▸ Work to be completed
Reproduce the data exactly, leaving nothing out.
*** Block opens ***
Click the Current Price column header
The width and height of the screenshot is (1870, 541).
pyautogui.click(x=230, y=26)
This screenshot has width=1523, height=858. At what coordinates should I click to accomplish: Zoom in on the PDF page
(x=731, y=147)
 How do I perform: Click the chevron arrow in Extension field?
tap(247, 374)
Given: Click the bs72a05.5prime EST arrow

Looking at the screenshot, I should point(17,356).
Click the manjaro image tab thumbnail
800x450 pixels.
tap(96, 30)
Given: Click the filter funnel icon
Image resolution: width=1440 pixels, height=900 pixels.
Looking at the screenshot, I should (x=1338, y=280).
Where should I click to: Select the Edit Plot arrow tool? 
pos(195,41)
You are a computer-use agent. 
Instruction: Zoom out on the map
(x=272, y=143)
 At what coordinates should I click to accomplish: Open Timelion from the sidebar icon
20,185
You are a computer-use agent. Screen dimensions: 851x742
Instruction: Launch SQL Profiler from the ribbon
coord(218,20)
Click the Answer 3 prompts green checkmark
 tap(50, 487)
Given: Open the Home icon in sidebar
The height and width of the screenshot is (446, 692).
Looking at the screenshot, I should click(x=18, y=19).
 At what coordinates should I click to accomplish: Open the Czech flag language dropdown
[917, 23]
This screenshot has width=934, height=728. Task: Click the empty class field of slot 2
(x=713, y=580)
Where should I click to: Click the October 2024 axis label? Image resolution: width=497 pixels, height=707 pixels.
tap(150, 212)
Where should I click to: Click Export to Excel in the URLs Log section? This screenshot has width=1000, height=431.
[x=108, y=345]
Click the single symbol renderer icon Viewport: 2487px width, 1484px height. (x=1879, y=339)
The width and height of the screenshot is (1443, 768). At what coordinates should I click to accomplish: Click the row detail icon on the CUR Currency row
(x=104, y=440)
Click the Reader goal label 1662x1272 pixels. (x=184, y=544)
*** Block closes ***
▸ Reply to the task
Click the Current Price column header
The width and height of the screenshot is (1870, 541).
pyautogui.click(x=230, y=26)
This screenshot has width=1523, height=858. At what coordinates should I click to accomplish: Zoom in on the PDF page
(x=731, y=147)
 How do I perform: Click the chevron arrow in Extension field?
tap(247, 374)
Given: Click the bs72a05.5prime EST arrow

Looking at the screenshot, I should point(17,356).
Click the manjaro image tab thumbnail
800x450 pixels.
tap(96, 30)
Given: Click the filter funnel icon
Image resolution: width=1440 pixels, height=900 pixels.
Looking at the screenshot, I should (x=1338, y=280).
Where should I click to: Select the Edit Plot arrow tool? 
pos(195,41)
You are a computer-use agent. 
Instruction: Zoom out on the map
(x=272, y=143)
 At what coordinates should I click to accomplish: Open Timelion from the sidebar icon
20,185
You are a computer-use agent. Screen dimensions: 851x742
Instruction: Launch SQL Profiler from the ribbon
coord(218,20)
Click the Answer 3 prompts green checkmark
 tap(50, 487)
Given: Open the Home icon in sidebar
The height and width of the screenshot is (446, 692).
Looking at the screenshot, I should click(x=18, y=19).
 At what coordinates should I click to accomplish: Open the Czech flag language dropdown
[917, 23]
This screenshot has width=934, height=728. Task: Click the empty class field of slot 2
(x=713, y=580)
Where should I click to: Click the October 2024 axis label? Image resolution: width=497 pixels, height=707 pixels.
tap(150, 212)
Where should I click to: Click Export to Excel in the URLs Log section? This screenshot has width=1000, height=431.
[x=108, y=345]
Click the single symbol renderer icon Viewport: 2487px width, 1484px height. (x=1879, y=339)
The width and height of the screenshot is (1443, 768). At what coordinates should I click to accomplish: Click the row detail icon on the CUR Currency row
(x=104, y=440)
Click the Reader goal label 1662x1272 pixels. (x=184, y=544)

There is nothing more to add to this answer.